発言
そこで鴎は、教室の雰囲気が変わり始めたことに気づいた。
最初は二人がバカをやっているのを見る、いつも通りの冷めた視線だった。しかし今は、二人の口を開いている方へ目線を動かしながら、黙って話を聞いている。友人同士だからこそ、討論に真剣味があると感じられているようだ。
この状況も、伊那は予想していた。事前に聞いていた身としては、その正確さは怖いくらいだ。本来一人ずつ企画を提案するだけの時間に、剛史と仁だけが長広舌を許されている。
「当日まで練習がある上に、当日も空き時間が削られて他のクラスの出し物を楽しめない」
「それだけか?そんなの...」
「それに恥ずかしいだろ、皆に見られるのは」
剛史の言葉への無言の同意が場を満たした。結局、皆が演劇を嫌がる最大の理由はそれで、それに比べれば他のことなど些末事だ。
「誰も目立ちながら劇なんてやりたくない」
これに皆が納得する答えを出さなければいけない。少なくともこの場において。
「それとも何か、解決策があるのか?」
つまり、仁のナイスアイディアが活きるのだ。
「ここでようやく鴎くんだね」
「え、僕ですか?」
「それってなんかお前が主役みたいでズルいな」
「確かに」
「いやぁ、二人が喋る量に比べれば鴎くんは挨拶程度だよ。二人の方がみんなの印象には残るさ」
「ふーん…じゃあいいか」
「まあな」
今にして思えば、あれは二人を納得させるためだけではなく、自分の背を押すためだったのだろう。
挙げた手に向けられる幾つもの両目に、胃へと迫るものを感じながら、鴎は、伊那のその判断は間違っていなかったな、と思った。
試合などで緊張する場面に慣れている二人に対して、自分はこの段階で既に喉が渇いている。
友人たちにおだてられて、そして自分の中の小さな都合に浮かされて、つい承諾してしまったが、この日が近づくにつれて馬鹿をしたものだという思いが強くなった。しかし、この段階で後悔したって仕方がない。その方が余程愚かだ。
鴎は生唾を飲み下し、腹に力を入れた。
「えっと、里見くん」
司会の役を思い出した佐藤が、両者の沈黙を確認して鴎の発言を促す。「はい」と出した声が枯れていたので、鴎は慌てて小さく喉を鳴らす。
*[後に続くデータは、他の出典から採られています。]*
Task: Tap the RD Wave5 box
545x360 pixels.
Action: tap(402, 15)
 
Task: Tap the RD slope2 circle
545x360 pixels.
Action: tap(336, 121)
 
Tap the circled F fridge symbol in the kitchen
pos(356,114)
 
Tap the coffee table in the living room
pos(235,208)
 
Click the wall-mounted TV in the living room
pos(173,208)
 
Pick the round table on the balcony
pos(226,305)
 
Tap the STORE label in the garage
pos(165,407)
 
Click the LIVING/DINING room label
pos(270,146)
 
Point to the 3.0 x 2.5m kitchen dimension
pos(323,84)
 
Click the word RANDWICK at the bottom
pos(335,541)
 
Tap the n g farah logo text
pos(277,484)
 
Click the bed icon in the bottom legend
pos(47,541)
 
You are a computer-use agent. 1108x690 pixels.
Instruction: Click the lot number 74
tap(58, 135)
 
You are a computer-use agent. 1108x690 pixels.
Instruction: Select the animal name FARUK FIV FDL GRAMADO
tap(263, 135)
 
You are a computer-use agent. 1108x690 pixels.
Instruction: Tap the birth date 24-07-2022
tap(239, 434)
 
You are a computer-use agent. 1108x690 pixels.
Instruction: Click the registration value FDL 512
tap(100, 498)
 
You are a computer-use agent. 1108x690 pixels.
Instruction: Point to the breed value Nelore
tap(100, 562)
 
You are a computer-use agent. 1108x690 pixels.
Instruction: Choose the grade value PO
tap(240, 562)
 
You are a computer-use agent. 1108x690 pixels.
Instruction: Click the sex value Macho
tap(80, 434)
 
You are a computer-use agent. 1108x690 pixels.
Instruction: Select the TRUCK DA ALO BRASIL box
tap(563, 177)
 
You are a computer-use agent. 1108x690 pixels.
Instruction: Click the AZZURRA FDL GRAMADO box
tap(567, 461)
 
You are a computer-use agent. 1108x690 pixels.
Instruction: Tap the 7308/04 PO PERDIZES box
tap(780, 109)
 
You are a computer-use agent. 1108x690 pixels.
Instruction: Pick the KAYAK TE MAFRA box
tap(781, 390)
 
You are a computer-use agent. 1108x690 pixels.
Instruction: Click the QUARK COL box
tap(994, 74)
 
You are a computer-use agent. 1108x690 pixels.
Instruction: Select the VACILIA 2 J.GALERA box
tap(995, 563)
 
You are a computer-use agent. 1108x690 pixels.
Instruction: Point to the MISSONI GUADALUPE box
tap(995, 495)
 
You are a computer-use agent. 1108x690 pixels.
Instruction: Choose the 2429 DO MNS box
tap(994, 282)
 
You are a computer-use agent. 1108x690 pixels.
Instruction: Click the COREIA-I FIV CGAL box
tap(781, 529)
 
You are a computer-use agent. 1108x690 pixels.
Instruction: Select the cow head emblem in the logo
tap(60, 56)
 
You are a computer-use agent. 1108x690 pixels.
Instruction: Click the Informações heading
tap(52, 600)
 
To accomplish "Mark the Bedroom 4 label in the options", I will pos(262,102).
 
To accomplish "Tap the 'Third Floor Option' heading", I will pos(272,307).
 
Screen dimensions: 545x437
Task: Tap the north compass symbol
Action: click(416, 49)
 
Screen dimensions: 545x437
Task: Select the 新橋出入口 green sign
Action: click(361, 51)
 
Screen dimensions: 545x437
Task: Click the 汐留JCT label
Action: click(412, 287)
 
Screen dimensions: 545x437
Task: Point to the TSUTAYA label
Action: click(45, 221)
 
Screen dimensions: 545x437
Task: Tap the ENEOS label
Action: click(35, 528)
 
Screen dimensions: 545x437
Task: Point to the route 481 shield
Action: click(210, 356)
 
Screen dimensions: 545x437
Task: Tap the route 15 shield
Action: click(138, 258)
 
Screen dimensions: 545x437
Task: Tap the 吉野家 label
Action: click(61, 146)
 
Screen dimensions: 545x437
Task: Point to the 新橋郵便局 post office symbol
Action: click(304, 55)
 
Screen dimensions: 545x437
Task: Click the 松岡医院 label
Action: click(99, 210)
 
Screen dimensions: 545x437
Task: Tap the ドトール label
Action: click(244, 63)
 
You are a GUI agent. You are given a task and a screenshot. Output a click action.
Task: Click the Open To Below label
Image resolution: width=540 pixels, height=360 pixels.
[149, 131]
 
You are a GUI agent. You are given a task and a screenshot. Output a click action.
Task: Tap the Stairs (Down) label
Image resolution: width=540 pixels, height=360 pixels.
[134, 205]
「あの、ステージを使って劇をするんじゃなくて、事前に動画を撮って、それを教室で流すのはどうですか」
「教室で…?」
クラスメイトが漏らした声に頷く。
「この方法なら、ステージが使用できるかは問題じゃないし、全校生徒の前でしなくていいです。取り直しも出来ます」
「…それに当日も空き時間ができる」
今気づいたような顔で剛史が呟く。事情を知っている身としては白々しい態度にも、周囲から確かにそうだと認める声が聞こえた。鴎は今になって後ろめたさを感じたが、ここで中断しようとするほどではなかった。
「さっき二人が言ってた問題はクリアできると思います」
上がってしまうのを口の動きに集中することで誤魔化していた鴎は、自分を映す瞳の中の、とりわけ輝いて見えるそれを意識に捉えてしまった。
「それに」
そうだ、これを伝えたかったのだ。
「楽しいはず、です」
そうして喋り終わらない内に、こんなことをしている動機と、それが如何に独りよがりなものだったかを思い出し、口をついて出た付け足しの言葉は尻すぼみになって消えた。
「まぁ、それなら」
剛史に注意が集まるうちに、鴎は席に着いた。佐藤はそれで鴎の意見表明が終わったと見なし、黒板にビデオ撮影、と書いた。
ざわめきを残す教室を見回し、念を押すように
「もう他の案はありませんか?」
反応はない。鴎たちも、事前に打ち合わせていた遣り取りはこれ以上なかった。
「それでは投票をしたいと思います。一人必ず一度は手を挙げてください」
鴎は黒板を確認する。残っている文字の中で人気がありそうなのは、お化け屋敷や巨大ピタゴラスイッチ辺りだろうか。朝顔成長日誌のようなふざけたものは泡沫候補と呼んでいいだろうが、それが多いことが鴎たちにとって良いことなのか悪いことなのか、判断がつきかねた。
時折例外はあっても、大部分は発案者すら手を挙げない哀れなそれらが消されていくと、対立候補のお化け屋敷の名前が読み上げられた。